No, non ho intenzione di usare quell’espressione più educata, maternità surrogata. È proprio un utero in affitto. Anzi, in vendita.
Mi dispiace, nel rifiutarlo, di essere in così cattiva compagnia, con i peggiori ceffi della politica italiana, come i leghisti- ma per altre motivazioni.
Questa pratica è il trionfo del ricco sul povero. Dicono che è un atto d’amore. E come no. Vi immaginate la cameriera di una miliardaria che chiede alla sua datrice di lavoro. «Senti, fai un figlio per conto mio? Poi me lo consegni, e non ti fai vedere più».
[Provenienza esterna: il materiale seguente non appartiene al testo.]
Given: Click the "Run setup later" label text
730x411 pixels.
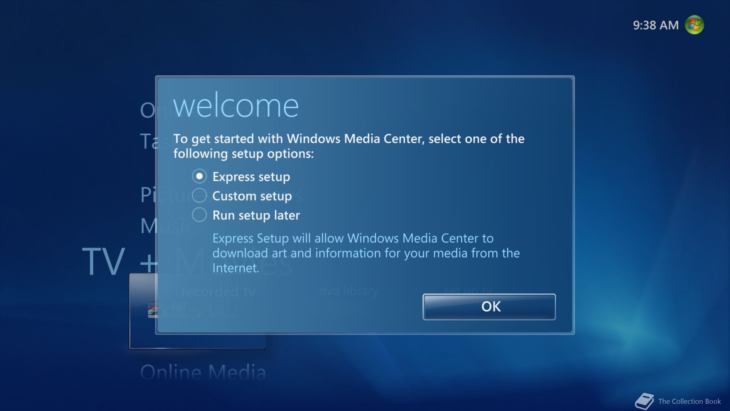Looking at the screenshot, I should click(256, 215).
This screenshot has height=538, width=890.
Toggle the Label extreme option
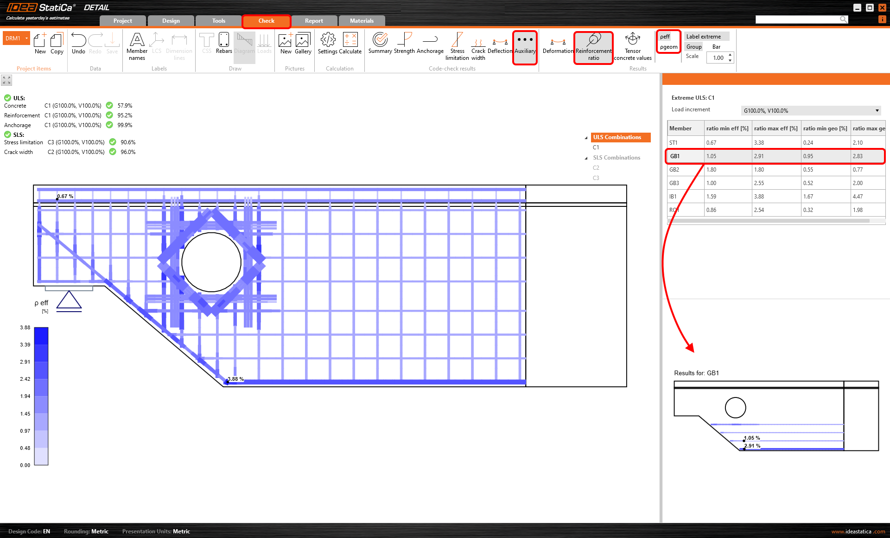(x=703, y=37)
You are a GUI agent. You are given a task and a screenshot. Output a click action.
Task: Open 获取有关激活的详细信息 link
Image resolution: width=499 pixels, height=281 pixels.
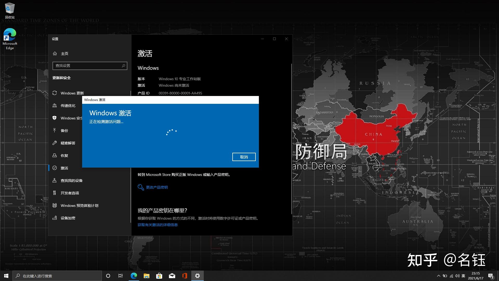157,225
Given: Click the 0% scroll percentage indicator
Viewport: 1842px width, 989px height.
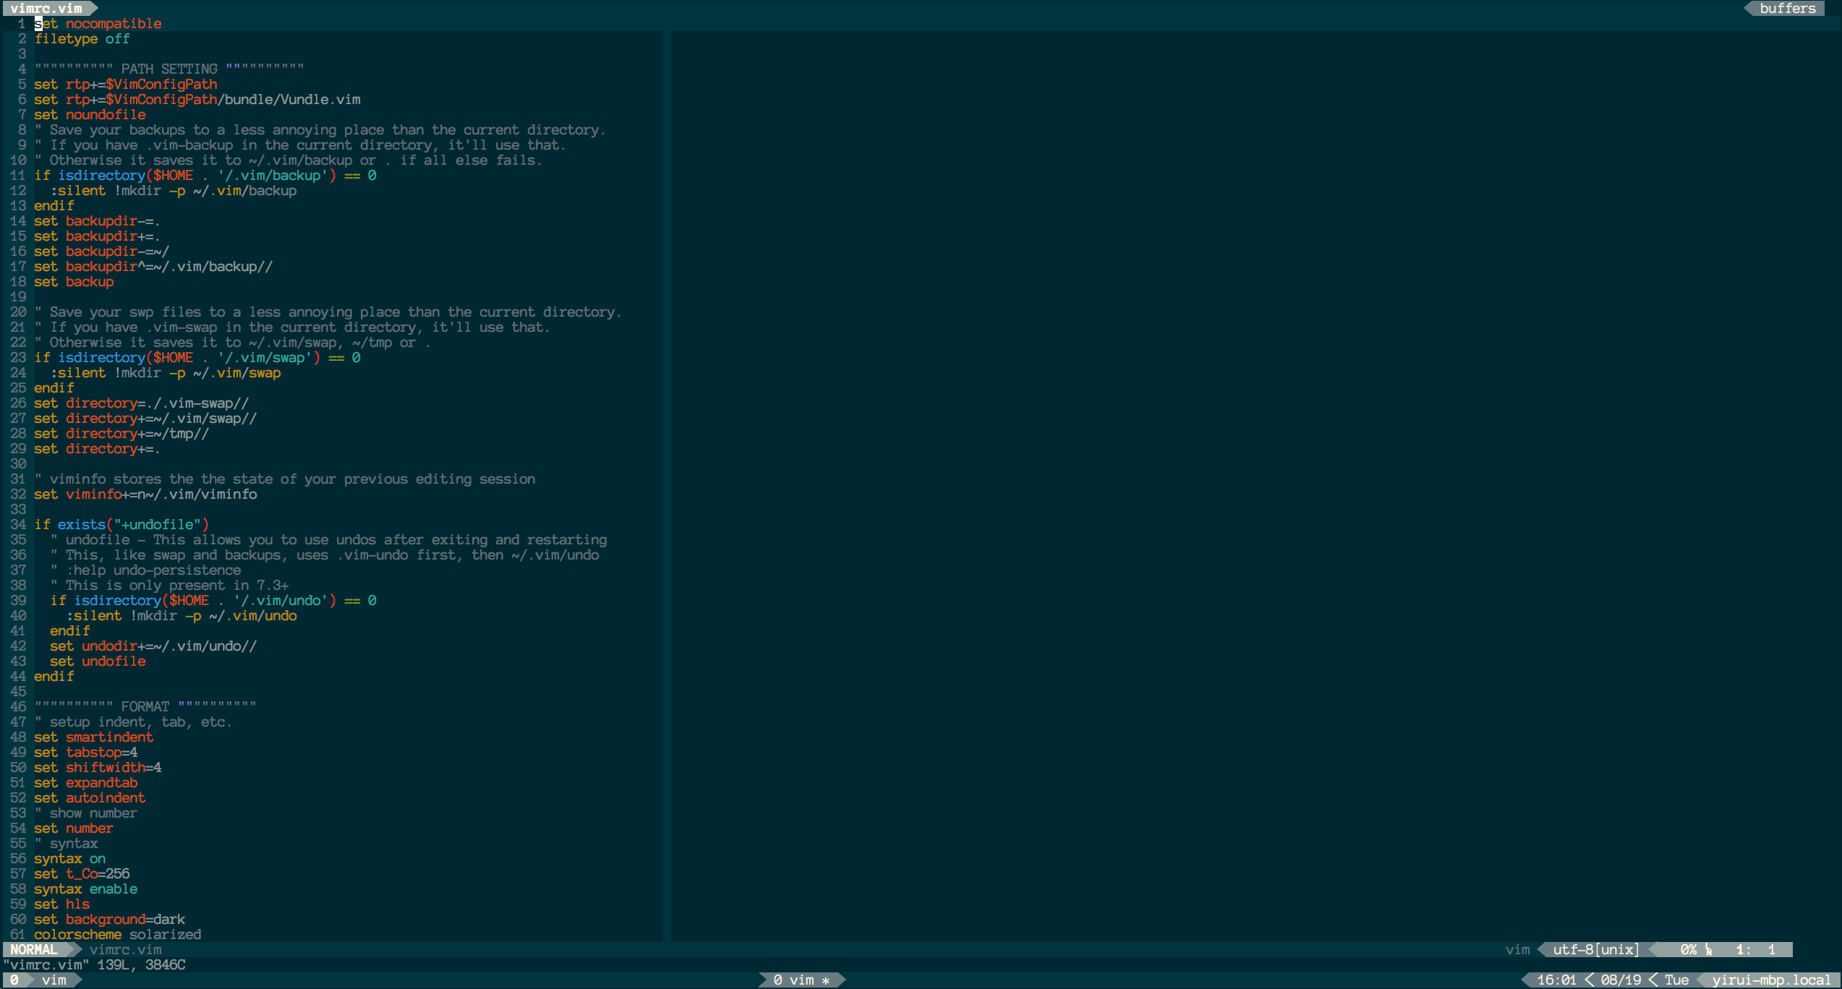Looking at the screenshot, I should pos(1688,949).
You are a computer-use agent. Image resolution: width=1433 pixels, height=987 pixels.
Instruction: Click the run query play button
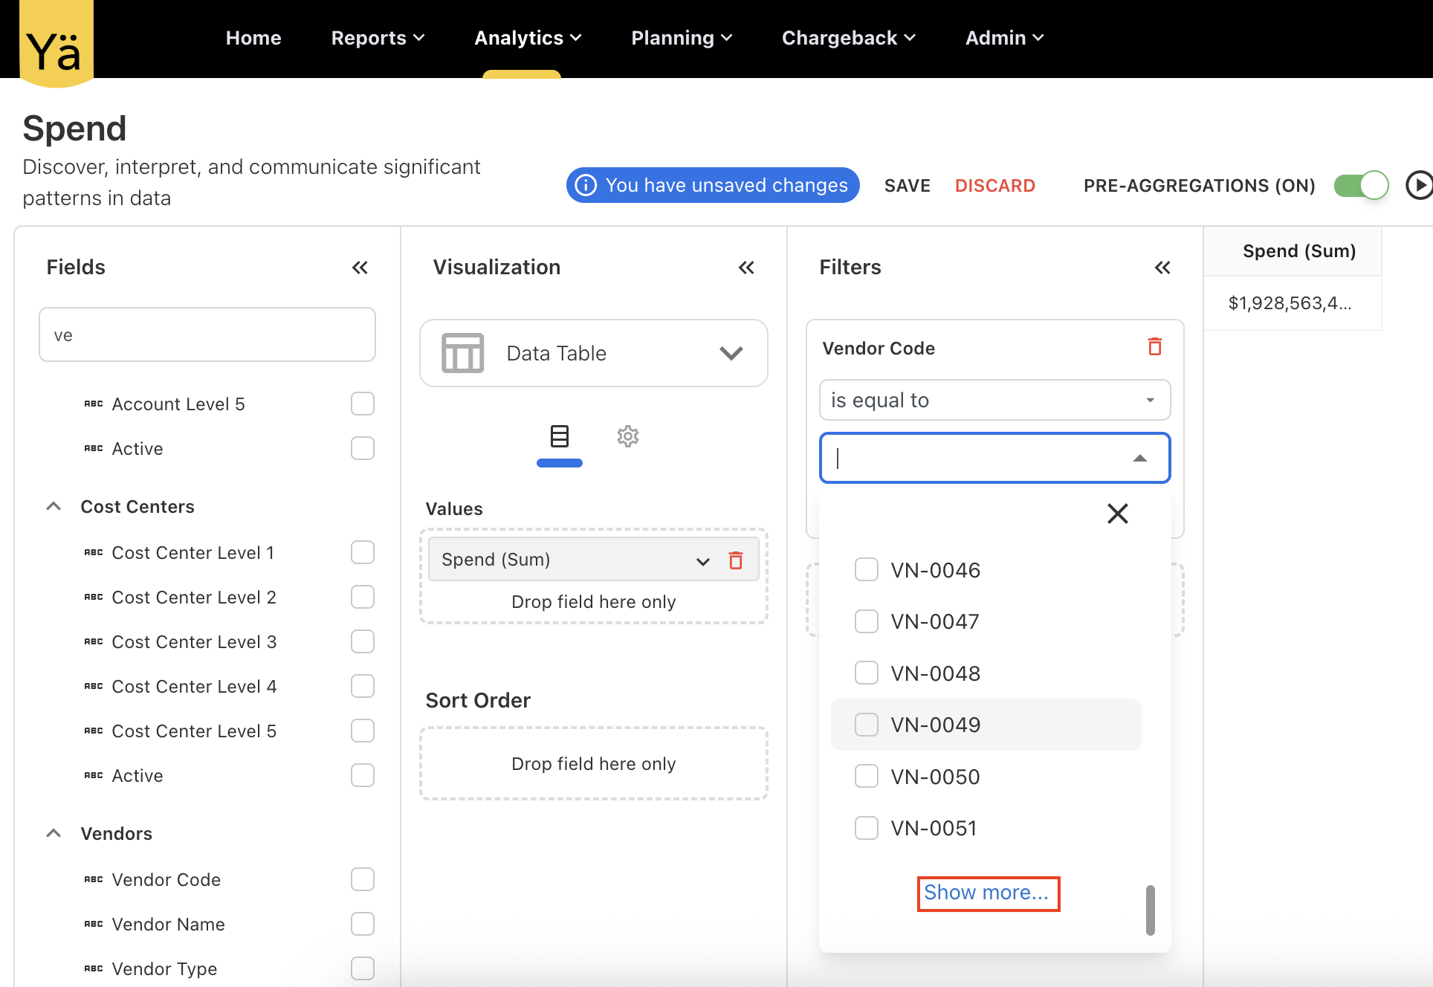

È l’ultima frontiera della schiavitù femminile. Anzi, molto più di quanto si pretenda da una schiava. Quando nella Bibbia la schiava Agar concepisce un figlio per il suo padrone, resta col bambino, mica glielo levano appena nato. Non sono certo una bigotta. In gioventù ho scritto un libro sulla Madonna, Vangelo secondo Maria, dove Maria, in lotta con Dio che l’ha designata senza il suo consenso, e lei per affermare il libero arbitrio abortisce.
Sull’utero in affitto i media hanno alzato un gran polverone bugiardo, come se quest’uso riguardasse soprattutto i gay. Clamorosamente falso. Il 95 per cento sono coppie etero che non possono o non vogliono figliare in prima persona. Se ci fosse un rapporto fra la coppia e la madre, se fosse un progetto comune – ma questa è solo una compravendita.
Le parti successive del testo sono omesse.